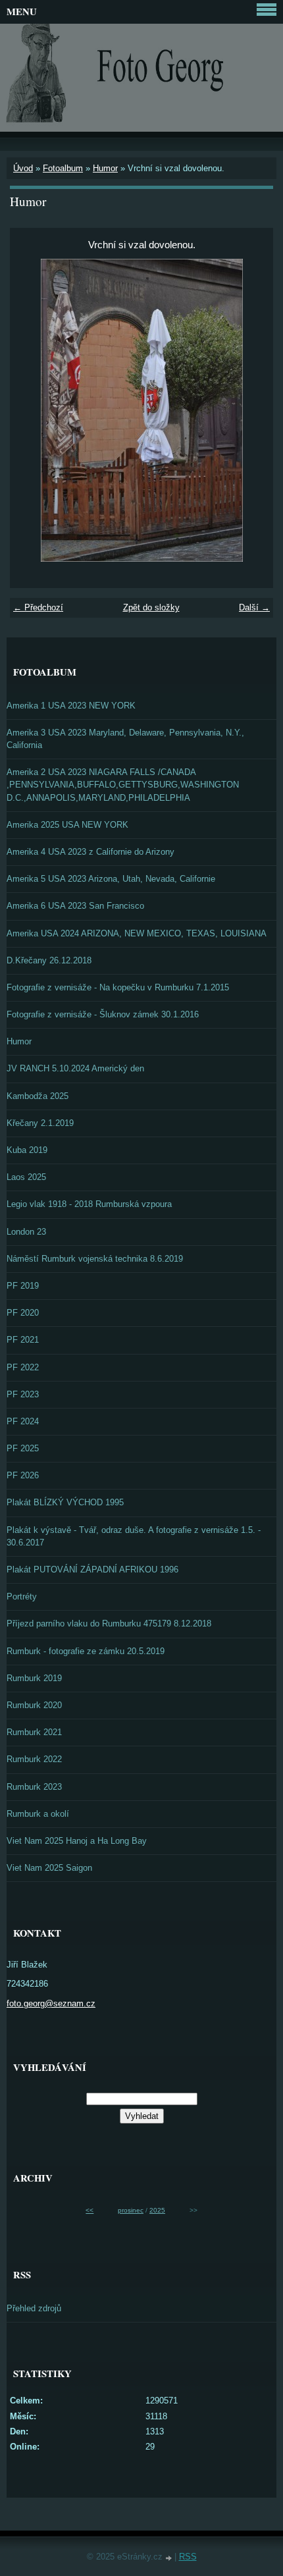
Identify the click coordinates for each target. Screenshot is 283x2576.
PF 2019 (23, 1286)
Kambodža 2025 (37, 1096)
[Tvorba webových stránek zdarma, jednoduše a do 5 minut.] (169, 2558)
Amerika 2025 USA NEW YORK (67, 825)
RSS (188, 2557)
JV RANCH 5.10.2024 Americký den (75, 1068)
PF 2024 (23, 1421)
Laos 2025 (26, 1177)
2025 (157, 2210)
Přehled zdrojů (34, 2308)
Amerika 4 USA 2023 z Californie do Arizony (90, 852)
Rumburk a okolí (38, 1814)
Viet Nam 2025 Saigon (49, 1868)
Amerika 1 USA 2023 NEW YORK (71, 706)
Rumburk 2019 (34, 1678)
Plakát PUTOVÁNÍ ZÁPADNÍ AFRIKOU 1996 (92, 1569)
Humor (105, 168)
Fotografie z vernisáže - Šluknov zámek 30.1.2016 (103, 1014)
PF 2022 (23, 1367)
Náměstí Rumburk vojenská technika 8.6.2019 (95, 1259)
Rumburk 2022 (34, 1759)
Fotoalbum (63, 168)
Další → (254, 607)
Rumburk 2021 (34, 1732)
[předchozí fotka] (31, 410)
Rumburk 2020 (34, 1705)
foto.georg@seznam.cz (51, 2003)
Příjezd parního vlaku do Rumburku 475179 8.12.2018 (109, 1623)
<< (89, 2210)
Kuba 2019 (27, 1150)
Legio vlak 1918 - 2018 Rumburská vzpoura (89, 1204)
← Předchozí (38, 607)
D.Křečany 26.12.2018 (49, 960)
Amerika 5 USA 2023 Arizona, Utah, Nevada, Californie (111, 879)
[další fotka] (252, 410)
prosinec (130, 2210)
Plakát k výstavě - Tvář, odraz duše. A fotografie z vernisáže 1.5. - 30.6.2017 (134, 1536)
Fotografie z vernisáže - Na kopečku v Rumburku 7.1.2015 (118, 987)
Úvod (23, 168)
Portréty (22, 1596)
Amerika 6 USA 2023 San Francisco (75, 906)
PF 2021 (23, 1340)
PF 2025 (23, 1448)
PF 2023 (23, 1394)
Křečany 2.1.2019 (40, 1123)
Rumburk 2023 (34, 1787)
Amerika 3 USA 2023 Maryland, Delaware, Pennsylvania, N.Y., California (125, 739)
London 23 (26, 1232)
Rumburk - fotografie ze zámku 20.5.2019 (86, 1651)
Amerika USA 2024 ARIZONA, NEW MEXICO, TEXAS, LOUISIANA (137, 933)
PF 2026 (23, 1475)
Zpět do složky (151, 607)
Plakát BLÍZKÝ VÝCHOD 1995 (65, 1502)
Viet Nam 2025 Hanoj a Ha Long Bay (77, 1841)
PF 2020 (23, 1313)
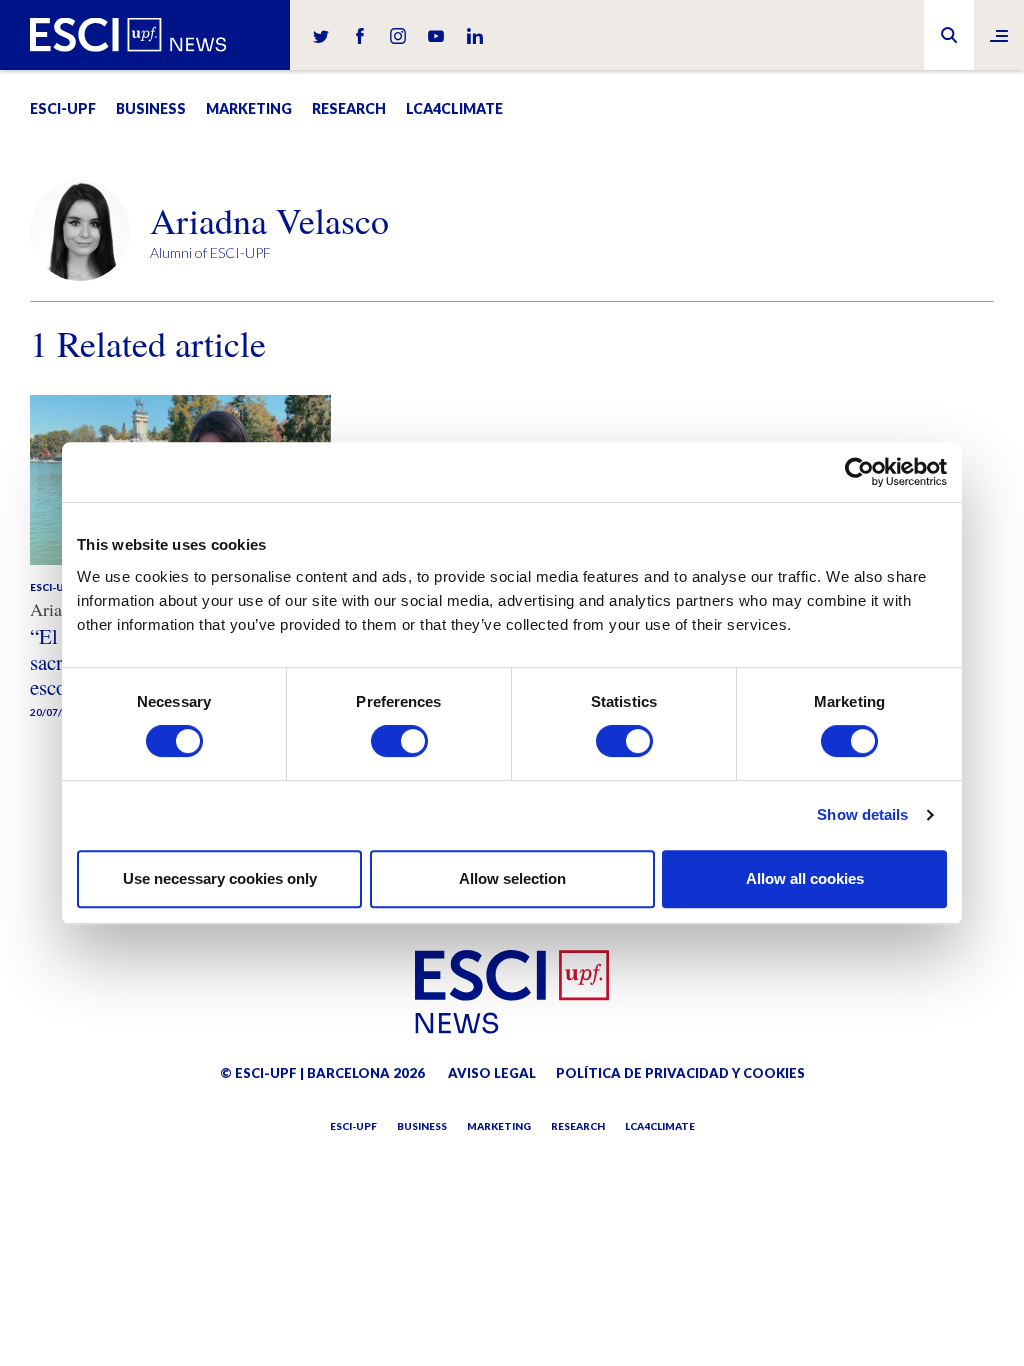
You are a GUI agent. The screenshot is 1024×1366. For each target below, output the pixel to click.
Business (151, 108)
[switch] (399, 741)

EXERCISE: Give back, unchanged, the run of lines in the listing above that begins at the line containing "foto.georg@seznam.cz (51, 2003)" and ends at the line containing "prosinec (130, 2210)", both included.

THE ANSWER:
foto.georg@seznam.cz (51, 2003)
Příjezd parního vlaku do Rumburku 475179 8.12.2018 (109, 1623)
<< (89, 2210)
Kuba 2019 (27, 1150)
Legio vlak 1918 - 2018 Rumburská vzpoura (89, 1204)
← Předchozí (38, 607)
D.Křečany 26.12.2018 (49, 960)
Amerika 5 USA 2023 Arizona, Utah, Nevada, Californie (111, 879)
[další fotka] (252, 410)
prosinec (130, 2210)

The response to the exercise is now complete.